===== Supplied information =====

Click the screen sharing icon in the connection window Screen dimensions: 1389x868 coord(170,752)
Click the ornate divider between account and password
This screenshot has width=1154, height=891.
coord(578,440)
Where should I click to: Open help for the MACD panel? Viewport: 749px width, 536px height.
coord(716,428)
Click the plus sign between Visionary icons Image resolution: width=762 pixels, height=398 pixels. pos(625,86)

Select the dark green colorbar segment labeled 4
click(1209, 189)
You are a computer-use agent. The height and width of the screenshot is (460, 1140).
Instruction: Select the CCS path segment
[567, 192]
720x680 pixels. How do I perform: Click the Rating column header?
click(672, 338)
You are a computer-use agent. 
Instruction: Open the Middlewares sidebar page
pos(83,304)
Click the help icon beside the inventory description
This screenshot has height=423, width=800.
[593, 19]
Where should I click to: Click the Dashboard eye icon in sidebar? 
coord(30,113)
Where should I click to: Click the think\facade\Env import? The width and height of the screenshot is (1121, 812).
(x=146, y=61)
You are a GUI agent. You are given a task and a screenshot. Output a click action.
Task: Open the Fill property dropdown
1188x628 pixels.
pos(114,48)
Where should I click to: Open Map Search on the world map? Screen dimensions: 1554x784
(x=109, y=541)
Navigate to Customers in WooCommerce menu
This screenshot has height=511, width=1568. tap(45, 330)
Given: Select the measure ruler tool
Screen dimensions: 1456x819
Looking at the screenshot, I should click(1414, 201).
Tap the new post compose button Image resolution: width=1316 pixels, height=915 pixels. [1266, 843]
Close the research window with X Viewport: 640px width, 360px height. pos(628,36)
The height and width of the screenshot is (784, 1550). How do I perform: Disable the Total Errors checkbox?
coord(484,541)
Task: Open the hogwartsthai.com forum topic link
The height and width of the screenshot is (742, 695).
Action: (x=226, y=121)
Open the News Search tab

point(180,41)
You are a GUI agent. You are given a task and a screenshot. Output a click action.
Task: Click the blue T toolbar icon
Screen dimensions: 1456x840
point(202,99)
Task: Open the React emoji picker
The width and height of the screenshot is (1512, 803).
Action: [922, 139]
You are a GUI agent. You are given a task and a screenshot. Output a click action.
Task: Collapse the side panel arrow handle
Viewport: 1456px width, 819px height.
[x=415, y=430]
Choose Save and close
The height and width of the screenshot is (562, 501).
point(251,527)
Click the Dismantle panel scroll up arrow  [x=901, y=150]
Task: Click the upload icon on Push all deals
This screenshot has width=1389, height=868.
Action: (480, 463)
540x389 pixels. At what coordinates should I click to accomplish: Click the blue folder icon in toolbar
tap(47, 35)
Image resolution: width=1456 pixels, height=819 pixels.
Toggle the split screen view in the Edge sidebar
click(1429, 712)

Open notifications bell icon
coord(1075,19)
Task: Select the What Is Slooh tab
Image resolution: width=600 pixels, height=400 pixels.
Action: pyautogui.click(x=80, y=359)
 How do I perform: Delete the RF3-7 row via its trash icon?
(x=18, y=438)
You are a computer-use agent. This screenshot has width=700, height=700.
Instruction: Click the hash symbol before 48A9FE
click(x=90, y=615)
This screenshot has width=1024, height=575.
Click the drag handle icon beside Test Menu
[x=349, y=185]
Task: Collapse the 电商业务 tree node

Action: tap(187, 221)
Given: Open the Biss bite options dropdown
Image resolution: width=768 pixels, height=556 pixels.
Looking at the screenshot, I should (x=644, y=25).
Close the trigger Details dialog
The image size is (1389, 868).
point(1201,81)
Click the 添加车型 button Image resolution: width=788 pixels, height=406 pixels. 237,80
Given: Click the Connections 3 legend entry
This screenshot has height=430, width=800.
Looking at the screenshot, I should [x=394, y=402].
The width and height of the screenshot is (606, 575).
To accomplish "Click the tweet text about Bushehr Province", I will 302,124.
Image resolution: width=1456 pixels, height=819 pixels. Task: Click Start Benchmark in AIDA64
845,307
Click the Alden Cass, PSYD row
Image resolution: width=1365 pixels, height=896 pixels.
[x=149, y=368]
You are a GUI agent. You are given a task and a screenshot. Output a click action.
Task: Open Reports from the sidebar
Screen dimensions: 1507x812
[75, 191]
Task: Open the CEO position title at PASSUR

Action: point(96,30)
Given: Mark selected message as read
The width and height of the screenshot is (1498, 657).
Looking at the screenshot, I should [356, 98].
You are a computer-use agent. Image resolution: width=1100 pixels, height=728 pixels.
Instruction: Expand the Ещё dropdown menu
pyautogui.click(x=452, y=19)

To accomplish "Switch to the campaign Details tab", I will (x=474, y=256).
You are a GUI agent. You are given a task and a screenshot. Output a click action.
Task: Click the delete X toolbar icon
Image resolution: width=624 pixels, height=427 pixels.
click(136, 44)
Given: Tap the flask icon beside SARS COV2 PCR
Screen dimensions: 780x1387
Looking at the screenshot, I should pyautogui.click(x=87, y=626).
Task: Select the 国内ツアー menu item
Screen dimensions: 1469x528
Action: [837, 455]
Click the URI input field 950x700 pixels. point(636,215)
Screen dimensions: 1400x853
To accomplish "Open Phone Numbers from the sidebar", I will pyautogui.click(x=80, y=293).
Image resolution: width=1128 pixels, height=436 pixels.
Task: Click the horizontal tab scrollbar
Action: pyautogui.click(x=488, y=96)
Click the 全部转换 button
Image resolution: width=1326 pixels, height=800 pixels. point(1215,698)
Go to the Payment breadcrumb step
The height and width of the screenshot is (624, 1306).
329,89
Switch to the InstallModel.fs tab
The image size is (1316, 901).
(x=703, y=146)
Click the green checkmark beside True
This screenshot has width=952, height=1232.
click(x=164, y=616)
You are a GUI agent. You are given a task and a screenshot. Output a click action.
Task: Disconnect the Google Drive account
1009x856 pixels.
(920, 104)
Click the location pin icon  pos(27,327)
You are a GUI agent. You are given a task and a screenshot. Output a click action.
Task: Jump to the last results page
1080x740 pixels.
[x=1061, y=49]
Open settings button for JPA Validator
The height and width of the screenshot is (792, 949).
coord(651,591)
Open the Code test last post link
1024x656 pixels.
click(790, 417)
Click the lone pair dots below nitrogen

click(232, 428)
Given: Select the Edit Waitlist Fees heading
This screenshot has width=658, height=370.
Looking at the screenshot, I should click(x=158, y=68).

=====

Copy all of the records above word for word, keeping every line exactly as it appears.

Click the screen sharing icon in the connection window Screen dimensions: 1389x868 coord(170,752)
Click the ornate divider between account and password
This screenshot has width=1154, height=891.
coord(578,440)
Where should I click to: Open help for the MACD panel? Viewport: 749px width, 536px height.
coord(716,428)
Click the plus sign between Visionary icons Image resolution: width=762 pixels, height=398 pixels. pos(625,86)

Select the dark green colorbar segment labeled 4
click(1209, 189)
You are a computer-use agent. The height and width of the screenshot is (460, 1140).
Instruction: Select the CCS path segment
[567, 192]
720x680 pixels. How do I perform: Click the Rating column header?
click(672, 338)
You are a computer-use agent. 
Instruction: Open the Middlewares sidebar page
pos(83,304)
Click the help icon beside the inventory description
This screenshot has height=423, width=800.
[593, 19]
Where should I click to: Click the Dashboard eye icon in sidebar? 
coord(30,113)
Where should I click to: Click the think\facade\Env import? The width and height of the screenshot is (1121, 812).
(x=146, y=61)
You are a GUI agent. You are given a task and a screenshot. Output a click action.
Task: Open the Fill property dropdown
1188x628 pixels.
pos(114,48)
Where should I click to: Open Map Search on the world map? Screen dimensions: 1554x784
(x=109, y=541)
Navigate to Customers in WooCommerce menu
This screenshot has height=511, width=1568. tap(45, 330)
Given: Select the measure ruler tool
Screen dimensions: 1456x819
Looking at the screenshot, I should click(1414, 201).
Tap the new post compose button Image resolution: width=1316 pixels, height=915 pixels. [1266, 843]
Close the research window with X Viewport: 640px width, 360px height. pos(628,36)
The height and width of the screenshot is (784, 1550). How do I perform: Disable the Total Errors checkbox?
coord(484,541)
Task: Open the hogwartsthai.com forum topic link
The height and width of the screenshot is (742, 695).
Action: (x=226, y=121)
Open the News Search tab

point(180,41)
You are a GUI agent. You are given a task and a screenshot. Output a click action.
Task: Click the blue T toolbar icon
Screen dimensions: 1456x840
point(202,99)
Task: Open the React emoji picker
The width and height of the screenshot is (1512, 803).
Action: [922, 139]
You are a GUI agent. You are given a task and a screenshot. Output a click action.
Task: Collapse the side panel arrow handle
Viewport: 1456px width, 819px height.
[x=415, y=430]
Choose Save and close
The height and width of the screenshot is (562, 501).
point(251,527)
Click the Dismantle panel scroll up arrow  [x=901, y=150]
Task: Click the upload icon on Push all deals
This screenshot has width=1389, height=868.
Action: (480, 463)
540x389 pixels. At what coordinates should I click to accomplish: Click the blue folder icon in toolbar
tap(47, 35)
Image resolution: width=1456 pixels, height=819 pixels.
Toggle the split screen view in the Edge sidebar
click(1429, 712)

Open notifications bell icon
coord(1075,19)
Task: Select the What Is Slooh tab
Image resolution: width=600 pixels, height=400 pixels.
Action: pyautogui.click(x=80, y=359)
 How do I perform: Delete the RF3-7 row via its trash icon?
(x=18, y=438)
You are a computer-use agent. This screenshot has width=700, height=700.
Instruction: Click the hash symbol before 48A9FE
click(x=90, y=615)
This screenshot has width=1024, height=575.
Click the drag handle icon beside Test Menu
[x=349, y=185]
Task: Collapse the 电商业务 tree node

Action: tap(187, 221)
Given: Open the Biss bite options dropdown
Image resolution: width=768 pixels, height=556 pixels.
Looking at the screenshot, I should (x=644, y=25).
Close the trigger Details dialog
The image size is (1389, 868).
point(1201,81)
Click the 添加车型 button Image resolution: width=788 pixels, height=406 pixels. 237,80
Given: Click the Connections 3 legend entry
This screenshot has height=430, width=800.
Looking at the screenshot, I should [x=394, y=402].
The width and height of the screenshot is (606, 575).
To accomplish "Click the tweet text about Bushehr Province", I will 302,124.
Image resolution: width=1456 pixels, height=819 pixels. Task: Click Start Benchmark in AIDA64
845,307
Click the Alden Cass, PSYD row
Image resolution: width=1365 pixels, height=896 pixels.
[x=149, y=368]
You are a GUI agent. You are given a task and a screenshot. Output a click action.
Task: Open Reports from the sidebar
Screen dimensions: 1507x812
[75, 191]
Task: Open the CEO position title at PASSUR

Action: point(96,30)
Given: Mark selected message as read
The width and height of the screenshot is (1498, 657).
Looking at the screenshot, I should [356, 98].
You are a computer-use agent. Image resolution: width=1100 pixels, height=728 pixels.
Instruction: Expand the Ещё dropdown menu
pyautogui.click(x=452, y=19)

To accomplish "Switch to the campaign Details tab", I will (x=474, y=256).
You are a GUI agent. You are given a task and a screenshot. Output a click action.
Task: Click the delete X toolbar icon
Image resolution: width=624 pixels, height=427 pixels.
click(136, 44)
Given: Tap the flask icon beside SARS COV2 PCR
Screen dimensions: 780x1387
Looking at the screenshot, I should pyautogui.click(x=87, y=626).
Task: Select the 国内ツアー menu item
Screen dimensions: 1469x528
Action: [837, 455]
Click the URI input field 950x700 pixels. point(636,215)
Screen dimensions: 1400x853
To accomplish "Open Phone Numbers from the sidebar", I will pyautogui.click(x=80, y=293).
Image resolution: width=1128 pixels, height=436 pixels.
Task: Click the horizontal tab scrollbar
Action: pyautogui.click(x=488, y=96)
Click the 全部转换 button
Image resolution: width=1326 pixels, height=800 pixels. point(1215,698)
Go to the Payment breadcrumb step
The height and width of the screenshot is (624, 1306).
329,89
Switch to the InstallModel.fs tab
The image size is (1316, 901).
(x=703, y=146)
Click the green checkmark beside True
This screenshot has width=952, height=1232.
click(x=164, y=616)
You are a GUI agent. You are given a task and a screenshot. Output a click action.
Task: Disconnect the Google Drive account
1009x856 pixels.
(920, 104)
Click the location pin icon  pos(27,327)
You are a GUI agent. You are given a task and a screenshot. Output a click action.
Task: Jump to the last results page
1080x740 pixels.
[x=1061, y=49]
Open settings button for JPA Validator
The height and width of the screenshot is (792, 949).
coord(651,591)
Open the Code test last post link
1024x656 pixels.
click(790, 417)
Click the lone pair dots below nitrogen

click(232, 428)
Given: Select the Edit Waitlist Fees heading
This screenshot has width=658, height=370.
Looking at the screenshot, I should click(x=158, y=68).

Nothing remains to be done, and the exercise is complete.